En ces temps de trahisons et de reniements, souvenons-nous de ceux qui gardèrent jusqu'au bout leur honneur et leur fidélité.

Et pour ce souvenir du sacrifice de Bassompierre, ce témoignage de R. L. Bruckberger, religieux engagé dans les rangs de la résistance, et défenseur des miliciens...
J'ai donc vu mourir Darnand. L'exécution capitale est horrible. Mais celle-ci avait une majesté sacrificielle qui la marquait d'une espèce de légitimité. J'ai vu mourir Bassompierre. Cela ressemblait à un mauvais coup. Quand au tout petit jour, nous sommes entrés dans cette cellule, le procureur n'a rien dit. Bassompierre avait compris. Il était debout et habillé. Il attendait. Il eut un rire d'une insolence féroce.
-Vous êtes bien matinaux, messieurs. Vous arrivez comme des voleurs, ah oui, comme des voleurs. Comme des voleurs...
Il fallait faire vite, vite. Comme des voleurs. Pas de messe, vite, vite. Bassompierre va à la fenêtre et d'une voix basse et distincte :
-Pierre, Jean, Marcel, François, ici Bassom ! Au revoir les amis ! Bon courage !
Les policiers se précipitent :
-Chut ! Chut ! Taisez-vous !
-N'ayez pas peur, dit Bassompierre.
Vite, vite ! On s'en va, on entraîne Bassompierre à travers les immenses corridors. Toutes les cellules superposées sont fermées à clefs. Les interminables galeries sont vides. Alors derrière chaque porte de cachot, cinq ou six paires de poings rageusement à cogner. Des centaines de voix crient :
-Assassins !
-Salauds !
-Bassompierre, on te vengera !
Vite, vite ! Tout le monde courbe le dos. La petite troupe s'enfuit, entrainant sa victime enchaînée. Vite, vite ! Le fourgon, le poteau, la salve, le cimetière. Ah, oui ! Comme des voleurs !

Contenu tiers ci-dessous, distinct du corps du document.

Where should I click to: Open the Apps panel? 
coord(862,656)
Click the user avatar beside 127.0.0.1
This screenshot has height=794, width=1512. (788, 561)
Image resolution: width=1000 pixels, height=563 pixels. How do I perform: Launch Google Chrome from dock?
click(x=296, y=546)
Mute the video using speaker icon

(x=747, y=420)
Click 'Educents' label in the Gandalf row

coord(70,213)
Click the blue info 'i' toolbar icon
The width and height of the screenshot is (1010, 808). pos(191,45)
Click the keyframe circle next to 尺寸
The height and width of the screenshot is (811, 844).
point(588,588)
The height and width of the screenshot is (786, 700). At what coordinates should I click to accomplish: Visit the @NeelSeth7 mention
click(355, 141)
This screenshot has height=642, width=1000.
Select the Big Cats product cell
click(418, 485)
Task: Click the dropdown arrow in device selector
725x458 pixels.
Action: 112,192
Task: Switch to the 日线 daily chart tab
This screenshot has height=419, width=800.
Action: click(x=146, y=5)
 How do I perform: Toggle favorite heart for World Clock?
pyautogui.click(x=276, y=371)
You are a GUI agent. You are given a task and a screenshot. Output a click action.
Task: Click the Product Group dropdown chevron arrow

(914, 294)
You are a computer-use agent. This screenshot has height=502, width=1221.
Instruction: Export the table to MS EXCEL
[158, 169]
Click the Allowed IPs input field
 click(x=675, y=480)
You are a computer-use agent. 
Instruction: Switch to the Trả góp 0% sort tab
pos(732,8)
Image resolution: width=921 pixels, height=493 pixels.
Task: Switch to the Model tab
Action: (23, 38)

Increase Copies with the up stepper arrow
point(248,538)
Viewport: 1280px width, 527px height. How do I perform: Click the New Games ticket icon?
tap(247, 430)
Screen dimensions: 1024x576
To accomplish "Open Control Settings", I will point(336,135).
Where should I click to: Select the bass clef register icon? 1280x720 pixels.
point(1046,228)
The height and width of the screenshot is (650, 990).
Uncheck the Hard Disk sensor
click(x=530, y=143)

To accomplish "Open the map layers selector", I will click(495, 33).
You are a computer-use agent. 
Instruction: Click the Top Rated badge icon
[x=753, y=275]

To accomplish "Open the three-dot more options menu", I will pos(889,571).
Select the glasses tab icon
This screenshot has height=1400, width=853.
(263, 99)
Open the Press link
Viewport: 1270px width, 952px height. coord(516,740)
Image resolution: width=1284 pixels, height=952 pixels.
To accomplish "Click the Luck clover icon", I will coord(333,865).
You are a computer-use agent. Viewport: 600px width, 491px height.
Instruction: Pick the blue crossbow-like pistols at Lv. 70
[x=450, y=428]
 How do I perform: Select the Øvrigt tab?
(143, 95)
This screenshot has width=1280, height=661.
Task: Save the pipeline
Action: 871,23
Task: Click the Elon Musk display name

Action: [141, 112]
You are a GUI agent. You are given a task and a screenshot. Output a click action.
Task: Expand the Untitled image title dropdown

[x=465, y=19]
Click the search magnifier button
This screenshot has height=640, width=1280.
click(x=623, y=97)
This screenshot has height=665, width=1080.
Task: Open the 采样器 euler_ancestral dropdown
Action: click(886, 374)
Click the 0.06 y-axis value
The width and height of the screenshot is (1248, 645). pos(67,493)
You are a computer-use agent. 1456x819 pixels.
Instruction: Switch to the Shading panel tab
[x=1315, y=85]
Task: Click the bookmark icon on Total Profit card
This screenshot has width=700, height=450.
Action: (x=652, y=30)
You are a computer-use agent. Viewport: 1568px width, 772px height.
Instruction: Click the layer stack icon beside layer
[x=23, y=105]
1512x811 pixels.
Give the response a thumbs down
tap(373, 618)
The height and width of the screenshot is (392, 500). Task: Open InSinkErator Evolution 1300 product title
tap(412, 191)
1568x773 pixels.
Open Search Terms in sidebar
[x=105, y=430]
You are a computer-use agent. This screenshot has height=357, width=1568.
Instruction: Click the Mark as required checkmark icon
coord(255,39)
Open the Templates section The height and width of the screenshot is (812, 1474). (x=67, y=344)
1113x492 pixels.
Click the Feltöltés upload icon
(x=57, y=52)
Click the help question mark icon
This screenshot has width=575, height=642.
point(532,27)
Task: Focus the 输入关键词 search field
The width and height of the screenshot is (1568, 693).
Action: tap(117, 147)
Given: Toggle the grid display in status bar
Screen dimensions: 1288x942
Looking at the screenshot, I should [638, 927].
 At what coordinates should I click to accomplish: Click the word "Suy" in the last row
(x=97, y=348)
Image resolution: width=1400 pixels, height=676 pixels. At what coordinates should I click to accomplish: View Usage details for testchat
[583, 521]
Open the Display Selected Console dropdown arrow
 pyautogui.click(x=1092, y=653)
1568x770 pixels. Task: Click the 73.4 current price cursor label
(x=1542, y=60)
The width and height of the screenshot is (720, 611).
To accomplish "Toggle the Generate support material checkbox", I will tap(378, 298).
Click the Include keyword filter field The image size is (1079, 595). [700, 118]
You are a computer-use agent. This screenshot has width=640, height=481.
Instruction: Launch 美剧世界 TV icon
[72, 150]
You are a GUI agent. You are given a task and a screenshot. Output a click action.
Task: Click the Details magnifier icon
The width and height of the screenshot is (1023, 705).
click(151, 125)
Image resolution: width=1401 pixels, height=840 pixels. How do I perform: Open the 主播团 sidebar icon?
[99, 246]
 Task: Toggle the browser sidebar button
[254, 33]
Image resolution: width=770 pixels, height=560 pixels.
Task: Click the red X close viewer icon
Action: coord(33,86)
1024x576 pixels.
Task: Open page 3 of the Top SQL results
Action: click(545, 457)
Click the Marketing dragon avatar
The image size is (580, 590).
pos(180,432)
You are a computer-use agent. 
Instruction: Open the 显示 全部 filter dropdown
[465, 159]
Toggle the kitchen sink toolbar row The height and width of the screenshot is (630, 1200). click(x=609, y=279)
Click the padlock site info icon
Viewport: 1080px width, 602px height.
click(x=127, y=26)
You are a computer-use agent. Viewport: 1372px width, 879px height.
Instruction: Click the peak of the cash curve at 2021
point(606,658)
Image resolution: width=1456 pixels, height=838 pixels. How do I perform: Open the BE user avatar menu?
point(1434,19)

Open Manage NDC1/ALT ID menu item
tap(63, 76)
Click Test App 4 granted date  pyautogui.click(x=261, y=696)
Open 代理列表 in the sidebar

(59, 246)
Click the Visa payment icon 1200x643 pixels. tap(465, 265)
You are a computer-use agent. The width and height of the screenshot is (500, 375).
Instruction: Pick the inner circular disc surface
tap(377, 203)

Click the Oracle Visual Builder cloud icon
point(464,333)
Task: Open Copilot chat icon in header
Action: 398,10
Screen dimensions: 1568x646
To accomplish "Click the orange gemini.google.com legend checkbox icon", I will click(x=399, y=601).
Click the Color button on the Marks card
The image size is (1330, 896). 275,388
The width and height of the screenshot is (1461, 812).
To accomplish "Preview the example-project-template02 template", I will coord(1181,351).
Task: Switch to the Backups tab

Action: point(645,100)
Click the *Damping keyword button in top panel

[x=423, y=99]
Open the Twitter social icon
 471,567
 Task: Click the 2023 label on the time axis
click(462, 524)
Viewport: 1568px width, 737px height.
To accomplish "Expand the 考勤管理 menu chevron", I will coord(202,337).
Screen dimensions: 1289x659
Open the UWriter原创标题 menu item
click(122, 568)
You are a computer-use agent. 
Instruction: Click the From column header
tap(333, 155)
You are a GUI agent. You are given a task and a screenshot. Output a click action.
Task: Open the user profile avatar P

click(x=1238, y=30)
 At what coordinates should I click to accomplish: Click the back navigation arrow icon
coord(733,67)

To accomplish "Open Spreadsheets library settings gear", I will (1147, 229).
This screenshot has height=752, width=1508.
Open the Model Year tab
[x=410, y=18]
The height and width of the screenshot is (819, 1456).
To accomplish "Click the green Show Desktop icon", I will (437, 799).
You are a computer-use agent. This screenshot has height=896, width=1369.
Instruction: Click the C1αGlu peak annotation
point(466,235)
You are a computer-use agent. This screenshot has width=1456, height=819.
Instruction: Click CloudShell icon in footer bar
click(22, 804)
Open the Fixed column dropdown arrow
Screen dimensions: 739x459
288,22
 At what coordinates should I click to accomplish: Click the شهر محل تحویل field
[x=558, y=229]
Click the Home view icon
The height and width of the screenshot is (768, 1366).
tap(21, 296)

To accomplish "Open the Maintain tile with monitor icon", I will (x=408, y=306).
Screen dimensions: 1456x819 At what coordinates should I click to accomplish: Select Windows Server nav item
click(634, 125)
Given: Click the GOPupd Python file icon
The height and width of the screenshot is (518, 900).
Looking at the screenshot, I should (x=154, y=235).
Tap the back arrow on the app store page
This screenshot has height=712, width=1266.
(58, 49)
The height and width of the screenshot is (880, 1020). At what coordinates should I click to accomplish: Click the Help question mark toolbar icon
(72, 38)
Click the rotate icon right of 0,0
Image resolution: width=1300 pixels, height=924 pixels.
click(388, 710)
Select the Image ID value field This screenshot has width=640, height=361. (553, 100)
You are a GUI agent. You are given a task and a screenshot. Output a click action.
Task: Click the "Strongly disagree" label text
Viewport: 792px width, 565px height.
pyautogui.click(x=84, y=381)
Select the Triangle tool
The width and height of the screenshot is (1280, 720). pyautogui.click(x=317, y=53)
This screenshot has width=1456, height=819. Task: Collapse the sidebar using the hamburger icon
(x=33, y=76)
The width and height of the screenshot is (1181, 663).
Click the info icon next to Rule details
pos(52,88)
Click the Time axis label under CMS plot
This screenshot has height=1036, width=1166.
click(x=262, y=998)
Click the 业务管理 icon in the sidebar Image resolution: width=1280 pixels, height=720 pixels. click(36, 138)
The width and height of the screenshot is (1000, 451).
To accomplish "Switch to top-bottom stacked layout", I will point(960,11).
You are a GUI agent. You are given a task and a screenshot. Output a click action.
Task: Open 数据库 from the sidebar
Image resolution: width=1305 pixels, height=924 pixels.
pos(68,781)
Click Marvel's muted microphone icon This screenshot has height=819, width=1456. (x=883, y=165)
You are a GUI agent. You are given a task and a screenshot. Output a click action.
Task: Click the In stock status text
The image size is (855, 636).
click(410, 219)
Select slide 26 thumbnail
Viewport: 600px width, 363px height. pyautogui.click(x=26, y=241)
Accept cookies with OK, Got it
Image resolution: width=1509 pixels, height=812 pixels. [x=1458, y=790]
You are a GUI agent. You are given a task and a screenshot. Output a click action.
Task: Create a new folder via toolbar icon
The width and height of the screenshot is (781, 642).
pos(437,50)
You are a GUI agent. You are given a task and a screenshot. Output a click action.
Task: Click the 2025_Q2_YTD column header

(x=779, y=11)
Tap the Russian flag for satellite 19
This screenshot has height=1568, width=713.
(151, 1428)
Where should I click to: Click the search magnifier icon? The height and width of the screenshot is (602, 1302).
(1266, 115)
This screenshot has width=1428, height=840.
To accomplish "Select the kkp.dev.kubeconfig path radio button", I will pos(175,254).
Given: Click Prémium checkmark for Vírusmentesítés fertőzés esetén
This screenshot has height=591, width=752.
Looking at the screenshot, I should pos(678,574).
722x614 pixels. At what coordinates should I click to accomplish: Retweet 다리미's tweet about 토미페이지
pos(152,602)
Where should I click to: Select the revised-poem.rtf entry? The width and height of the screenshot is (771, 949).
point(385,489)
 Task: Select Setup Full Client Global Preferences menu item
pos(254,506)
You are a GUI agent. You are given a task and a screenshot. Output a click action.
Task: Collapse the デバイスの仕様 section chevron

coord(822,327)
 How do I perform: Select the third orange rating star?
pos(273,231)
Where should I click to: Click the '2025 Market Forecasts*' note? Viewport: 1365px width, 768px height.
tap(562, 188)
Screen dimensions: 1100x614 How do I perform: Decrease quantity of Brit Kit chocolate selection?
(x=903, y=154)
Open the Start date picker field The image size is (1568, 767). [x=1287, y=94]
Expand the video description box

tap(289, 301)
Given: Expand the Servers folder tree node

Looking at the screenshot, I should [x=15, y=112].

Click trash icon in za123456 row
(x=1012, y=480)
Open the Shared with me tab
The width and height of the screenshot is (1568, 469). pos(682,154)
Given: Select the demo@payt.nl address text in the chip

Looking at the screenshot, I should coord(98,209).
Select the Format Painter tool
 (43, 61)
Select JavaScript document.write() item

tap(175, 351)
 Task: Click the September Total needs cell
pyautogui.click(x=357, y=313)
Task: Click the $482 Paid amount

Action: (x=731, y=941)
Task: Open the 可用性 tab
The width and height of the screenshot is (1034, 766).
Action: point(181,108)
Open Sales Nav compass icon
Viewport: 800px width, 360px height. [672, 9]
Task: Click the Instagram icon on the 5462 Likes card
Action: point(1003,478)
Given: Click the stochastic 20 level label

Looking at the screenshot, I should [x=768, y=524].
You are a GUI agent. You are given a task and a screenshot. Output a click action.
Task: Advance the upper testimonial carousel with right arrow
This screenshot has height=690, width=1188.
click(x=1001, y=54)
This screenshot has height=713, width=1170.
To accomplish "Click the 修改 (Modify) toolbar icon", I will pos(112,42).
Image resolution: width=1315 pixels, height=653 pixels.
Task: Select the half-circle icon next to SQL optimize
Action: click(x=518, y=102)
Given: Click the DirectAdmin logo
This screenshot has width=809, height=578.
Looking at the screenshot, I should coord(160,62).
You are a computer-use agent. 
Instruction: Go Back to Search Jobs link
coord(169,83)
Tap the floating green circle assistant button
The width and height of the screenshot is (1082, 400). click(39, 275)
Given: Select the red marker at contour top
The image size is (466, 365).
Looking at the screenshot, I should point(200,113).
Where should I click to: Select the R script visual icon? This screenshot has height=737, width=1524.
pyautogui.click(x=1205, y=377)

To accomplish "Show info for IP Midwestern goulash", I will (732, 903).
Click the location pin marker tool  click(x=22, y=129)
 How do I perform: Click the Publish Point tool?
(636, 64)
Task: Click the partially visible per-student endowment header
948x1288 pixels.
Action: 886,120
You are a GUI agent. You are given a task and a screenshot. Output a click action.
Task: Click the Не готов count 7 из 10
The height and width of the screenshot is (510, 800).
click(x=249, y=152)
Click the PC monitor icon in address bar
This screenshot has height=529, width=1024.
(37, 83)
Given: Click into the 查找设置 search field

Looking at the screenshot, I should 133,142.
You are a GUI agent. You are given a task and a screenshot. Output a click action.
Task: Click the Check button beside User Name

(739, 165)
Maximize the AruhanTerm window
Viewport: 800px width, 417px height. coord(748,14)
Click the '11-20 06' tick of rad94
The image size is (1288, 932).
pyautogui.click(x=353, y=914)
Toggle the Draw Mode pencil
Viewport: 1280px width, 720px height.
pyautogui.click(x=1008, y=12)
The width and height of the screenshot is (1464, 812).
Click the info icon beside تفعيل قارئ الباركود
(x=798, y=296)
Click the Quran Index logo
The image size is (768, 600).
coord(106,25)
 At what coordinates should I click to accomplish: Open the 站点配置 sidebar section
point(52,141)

C'est ça votre justice ? Elle n'ose même plus regarder ses victimes en face. Quel est celui de ces bons papas républicains qui aura l'estomac de dire et de faire comme Charles IX :
-Tuez-le ! Mais tuez-les tous ! Qu'il n'en reste pas un qui puisse venir me le reprocher.
R. L. Bruckberger, Nous n'irons plus au bois.